На другой день я пошёл в суд. Дело о поджоге слушалось первым. На скамье подсудимых сидел парень лет двадцати, в тяжёлой шапке рыжеватых, кудрявых волос. Очень белое «тюремное» лицо, широко раскрытые серо-голубые глаза, золотистые, чуть намеченные усики и под ними ярко-красные губы. Серый халат обидно искажает парня, его хочется видеть в малиновой рубахе, плисовых шароварах [4] в сапогах «с набором» [5], с гармоникой или балалайкой в руках. Когда председательствующий В.В. Бер или обвинитель обращаются к подсудимому с вопросами, он быстро вскакивает и, запахивая халат, отвечает очень тихо.
— Громче, — говорят ему.
Он откашливается, но говорит всё так же тихо. Это сердит судей, сердит присяжных. В зале скучно и душно, мотылёк бьётся о стекло окна, и этот мягкий звук усиливает скуку.
— Итак, вы не сознаётесь?
Перед судьями длинный, одноглазый старик, лицо у него железное, от ушей с подбородка висят прямые седые волосы. На вопрос, чем он занимается, старик глухо, могильно отвечает:
— Христа ради живу…
Потом, склонив голову набок, он гудит:
— Шёл я из города, сильно запоздамши, солнышко давно село, и подхожу к ихой деревне, и вот светится маленько в темноте-то, да вдруг — как полыхнёт…
Обвиняемый сидит, крепко держась за край скамьи, и, приоткрыв рот, внимательно слушает. Взгляд его странен, светлые глаза сосредоточенно смотрят не в лицо свидетеля, а в пол, под ноги его.

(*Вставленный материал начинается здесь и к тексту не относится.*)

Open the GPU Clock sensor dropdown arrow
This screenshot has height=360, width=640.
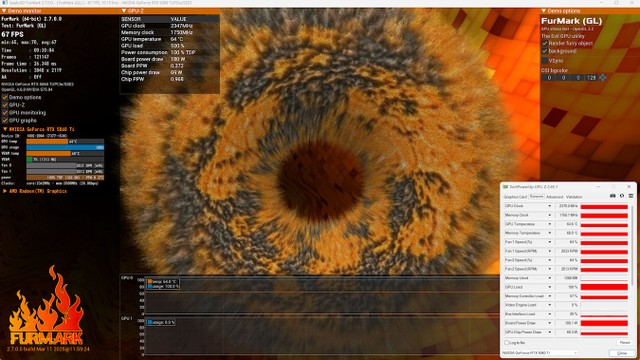point(549,206)
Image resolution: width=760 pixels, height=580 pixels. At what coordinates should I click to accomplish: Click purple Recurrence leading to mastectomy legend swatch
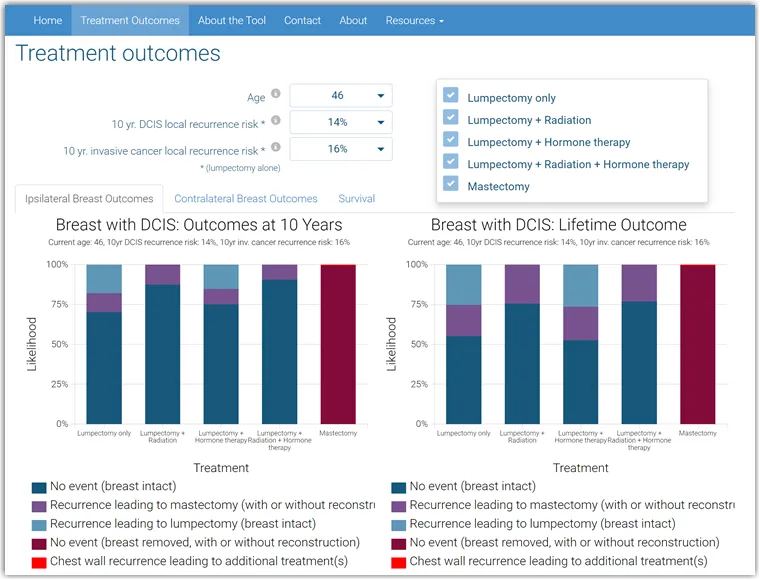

— Я — бежать, а он — чешет…
— Кто?
Обвиняемый качнулся вперёд и спросил неожиданно громко, с явным оттенком презрения, насмешки:
— Это когда же было?
— Сам знаешь когда, — ответил нищий, не взглянув на него, а парень встал, строго нахмурив брови и говоря:
— Врёт он; с дороги из города не видать того места, где загорелось…
В него вцепился обвинитель, остроносенький товарищ прокурора; взвизгивая, он стал кусать парня вопросами, но тот снова отвечал тихо, неохотно, и это ещё более восстановило суд против его. Так же неясно, нехотя обвиняемый отвечал и на вопросы защитника.
— Продолжайте, свидетель, — предложил Бер.
— Бегу, а он прыг через плетень прямо на меня.
Парень усмехнулся и что-то промычал, двигая по полу ногами в тяжёлых «котах» арестанта.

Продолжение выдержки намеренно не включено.